((

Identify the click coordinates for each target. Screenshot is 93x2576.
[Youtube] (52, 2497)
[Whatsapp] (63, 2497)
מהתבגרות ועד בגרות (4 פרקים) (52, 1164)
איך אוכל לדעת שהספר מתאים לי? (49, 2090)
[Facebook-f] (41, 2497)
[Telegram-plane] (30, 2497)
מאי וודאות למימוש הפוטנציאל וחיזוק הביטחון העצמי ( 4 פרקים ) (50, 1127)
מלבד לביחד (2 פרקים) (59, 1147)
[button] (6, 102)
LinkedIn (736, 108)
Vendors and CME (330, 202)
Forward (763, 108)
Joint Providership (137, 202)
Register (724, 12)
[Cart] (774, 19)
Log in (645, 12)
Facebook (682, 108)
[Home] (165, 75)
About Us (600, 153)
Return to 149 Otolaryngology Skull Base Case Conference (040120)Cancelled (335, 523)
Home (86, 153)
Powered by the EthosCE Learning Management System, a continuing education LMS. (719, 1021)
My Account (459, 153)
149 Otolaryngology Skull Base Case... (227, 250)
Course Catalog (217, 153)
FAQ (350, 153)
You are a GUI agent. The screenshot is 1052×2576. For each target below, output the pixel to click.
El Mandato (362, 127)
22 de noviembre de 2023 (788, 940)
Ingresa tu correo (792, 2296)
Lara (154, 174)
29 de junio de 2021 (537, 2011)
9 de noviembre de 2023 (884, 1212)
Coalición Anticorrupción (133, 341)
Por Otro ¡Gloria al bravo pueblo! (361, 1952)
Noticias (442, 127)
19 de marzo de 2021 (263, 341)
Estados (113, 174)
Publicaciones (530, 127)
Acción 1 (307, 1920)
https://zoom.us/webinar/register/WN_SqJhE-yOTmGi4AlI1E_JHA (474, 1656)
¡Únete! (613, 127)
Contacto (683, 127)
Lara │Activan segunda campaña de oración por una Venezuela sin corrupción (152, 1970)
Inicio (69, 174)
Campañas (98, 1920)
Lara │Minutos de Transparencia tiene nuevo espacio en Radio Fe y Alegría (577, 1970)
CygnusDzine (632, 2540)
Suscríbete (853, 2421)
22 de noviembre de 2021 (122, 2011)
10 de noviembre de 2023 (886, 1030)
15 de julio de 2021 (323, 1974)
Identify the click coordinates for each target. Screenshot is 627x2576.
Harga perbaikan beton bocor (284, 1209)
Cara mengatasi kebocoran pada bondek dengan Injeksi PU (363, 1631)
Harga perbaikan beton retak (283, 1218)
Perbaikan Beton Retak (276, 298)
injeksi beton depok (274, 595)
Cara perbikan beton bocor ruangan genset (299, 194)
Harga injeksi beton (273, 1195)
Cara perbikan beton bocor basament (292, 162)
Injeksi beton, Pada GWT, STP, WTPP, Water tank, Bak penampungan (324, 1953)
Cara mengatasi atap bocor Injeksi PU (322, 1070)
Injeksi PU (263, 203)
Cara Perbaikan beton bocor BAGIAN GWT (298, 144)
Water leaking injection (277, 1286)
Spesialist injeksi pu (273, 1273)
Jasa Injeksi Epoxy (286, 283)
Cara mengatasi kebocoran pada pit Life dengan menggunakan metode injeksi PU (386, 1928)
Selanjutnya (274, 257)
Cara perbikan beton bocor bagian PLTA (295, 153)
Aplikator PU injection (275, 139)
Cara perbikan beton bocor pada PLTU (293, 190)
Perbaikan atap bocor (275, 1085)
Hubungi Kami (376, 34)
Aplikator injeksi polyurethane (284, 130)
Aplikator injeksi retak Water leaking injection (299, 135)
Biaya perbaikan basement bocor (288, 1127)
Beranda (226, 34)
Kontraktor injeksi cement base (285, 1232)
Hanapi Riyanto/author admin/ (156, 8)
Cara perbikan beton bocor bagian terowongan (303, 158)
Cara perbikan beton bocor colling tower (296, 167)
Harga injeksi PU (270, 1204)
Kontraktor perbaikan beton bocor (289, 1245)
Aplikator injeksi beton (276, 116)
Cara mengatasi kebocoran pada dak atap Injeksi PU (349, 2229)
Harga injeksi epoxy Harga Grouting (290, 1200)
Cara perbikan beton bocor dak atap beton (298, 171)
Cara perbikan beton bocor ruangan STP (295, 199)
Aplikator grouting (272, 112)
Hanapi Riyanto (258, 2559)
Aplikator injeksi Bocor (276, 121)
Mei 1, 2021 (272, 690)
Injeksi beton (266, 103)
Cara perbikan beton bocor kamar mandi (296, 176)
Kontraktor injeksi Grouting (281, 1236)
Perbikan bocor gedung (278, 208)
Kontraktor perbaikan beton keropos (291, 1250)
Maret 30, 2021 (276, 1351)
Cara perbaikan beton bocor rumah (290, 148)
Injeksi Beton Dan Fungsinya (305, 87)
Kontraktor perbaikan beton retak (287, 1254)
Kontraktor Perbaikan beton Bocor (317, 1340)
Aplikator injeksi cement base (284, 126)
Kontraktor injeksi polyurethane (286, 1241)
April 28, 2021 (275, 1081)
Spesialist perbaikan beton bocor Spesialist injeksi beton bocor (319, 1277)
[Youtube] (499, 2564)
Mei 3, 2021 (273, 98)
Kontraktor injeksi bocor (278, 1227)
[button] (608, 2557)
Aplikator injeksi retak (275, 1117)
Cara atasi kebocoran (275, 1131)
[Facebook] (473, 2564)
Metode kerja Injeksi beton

))

**Task details:**
From the first line to the last, set down every record exactly as written above.

**Answer box:**
Identify the click coordinates for each target. Screenshot is 93x2576.
[Youtube] (52, 2497)
[Whatsapp] (63, 2497)
מהתבגרות ועד בגרות (4 פרקים) (52, 1164)
איך אוכל לדעת שהספר מתאים לי? (49, 2090)
[Facebook-f] (41, 2497)
[Telegram-plane] (30, 2497)
מאי וודאות למימוש הפוטנציאל וחיזוק הביטחון העצמי ( 4 פרקים ) (50, 1127)
מלבד לביחד (2 פרקים) (59, 1147)
[button] (6, 102)
LinkedIn (736, 108)
Vendors and CME (330, 202)
Forward (763, 108)
Joint Providership (137, 202)
Register (724, 12)
[Cart] (774, 19)
Log in (645, 12)
Facebook (682, 108)
[Home] (165, 75)
About Us (600, 153)
Return to 149 Otolaryngology Skull Base Case Conference (040120)Cancelled (335, 523)
Home (86, 153)
Powered by the EthosCE Learning Management System, a continuing education LMS. (719, 1021)
My Account (459, 153)
149 Otolaryngology Skull Base Case... (227, 250)
Course Catalog (217, 153)
FAQ (350, 153)
You are a GUI agent. The screenshot is 1052×2576. For each target below, output the pixel to click.
El Mandato (362, 127)
22 de noviembre de 2023 (788, 940)
Ingresa tu correo (792, 2296)
Lara (154, 174)
29 de junio de 2021 (537, 2011)
9 de noviembre de 2023 (884, 1212)
Coalición Anticorrupción (133, 341)
Por Otro ¡Gloria al bravo pueblo! (361, 1952)
Noticias (442, 127)
19 de marzo de 2021 (263, 341)
Estados (113, 174)
Publicaciones (530, 127)
Acción 1 (307, 1920)
https://zoom.us/webinar/register/WN_SqJhE-yOTmGi4AlI1E_JHA (474, 1656)
¡Únete! (613, 127)
Contacto (683, 127)
Lara │Activan segunda campaña de oración por una Venezuela sin corrupción (152, 1970)
Inicio (69, 174)
Campañas (98, 1920)
Lara │Minutos de Transparencia tiene nuevo espacio en Radio Fe y Alegría (577, 1970)
CygnusDzine (632, 2540)
Suscríbete (853, 2421)
22 de noviembre de 2021 (122, 2011)
10 de noviembre de 2023 (886, 1030)
15 de julio de 2021 (323, 1974)
Identify the click coordinates for each target. Screenshot is 627x2576.
Harga perbaikan beton bocor (284, 1209)
Cara mengatasi kebocoran pada bondek dengan Injeksi PU (363, 1631)
Harga perbaikan beton retak (283, 1218)
Perbaikan Beton Retak (276, 298)
injeksi beton depok (274, 595)
Cara perbikan beton bocor ruangan genset (299, 194)
Harga injeksi beton (273, 1195)
Cara perbikan beton bocor basament (292, 162)
Injeksi beton, Pada GWT, STP, WTPP, Water tank, Bak penampungan (324, 1953)
Cara mengatasi atap bocor Injeksi PU (322, 1070)
Injeksi PU (263, 203)
Cara Perbaikan beton bocor BAGIAN GWT (298, 144)
Water leaking injection (277, 1286)
Spesialist injeksi pu (273, 1273)
Jasa Injeksi Epoxy (286, 283)
Cara mengatasi kebocoran pada pit Life dengan menggunakan metode injeksi PU (386, 1928)
Selanjutnya (274, 257)
Cara perbikan beton bocor bagian PLTA (295, 153)
Aplikator PU injection (275, 139)
Cara perbikan beton bocor pada PLTU (293, 190)
Perbaikan atap bocor (275, 1085)
Hubungi Kami (376, 34)
Aplikator injeksi polyurethane (284, 130)
Aplikator injeksi retak Water leaking injection (299, 135)
Biaya perbaikan basement bocor (288, 1127)
Beranda (226, 34)
Kontraktor injeksi cement base (285, 1232)
Hanapi Riyanto/author admin/ (156, 8)
Cara perbikan beton bocor bagian terowongan (303, 158)
Cara perbikan beton bocor colling tower (296, 167)
Harga injeksi PU (270, 1204)
Kontraktor perbaikan beton bocor (289, 1245)
Aplikator injeksi beton (276, 116)
Cara mengatasi kebocoran pada dak atap Injeksi PU (349, 2229)
Harga injeksi epoxy Harga Grouting (290, 1200)
Cara perbikan beton bocor dak atap beton (298, 171)
Cara perbikan beton bocor ruangan STP (295, 199)
Aplikator grouting (272, 112)
Hanapi Riyanto (258, 2559)
Aplikator injeksi Bocor (276, 121)
Mei 1, 2021 (272, 690)
Injeksi beton (266, 103)
Cara perbikan beton bocor kamar mandi (296, 176)
Kontraktor injeksi Grouting (281, 1236)
Perbikan bocor gedung (278, 208)
Kontraktor perbaikan beton keropos (291, 1250)
Maret 30, 2021 (276, 1351)
Cara perbaikan beton bocor rumah (290, 148)
Injeksi Beton Dan Fungsinya (305, 87)
Kontraktor perbaikan beton retak (287, 1254)
Kontraktor Perbaikan beton Bocor (317, 1340)
Aplikator injeksi cement base (284, 126)
Kontraktor injeksi polyurethane (286, 1241)
April 28, 2021 (275, 1081)
Spesialist perbaikan beton bocor Spesialist injeksi beton bocor (319, 1277)
[Youtube] (499, 2564)
Mei 3, 2021 (273, 98)
Kontraktor injeksi bocor (278, 1227)
[button] (608, 2557)
Aplikator injeksi retak (275, 1117)
Cara atasi kebocoran (275, 1131)
[Facebook] (473, 2564)
Metode kerja Injeksi beton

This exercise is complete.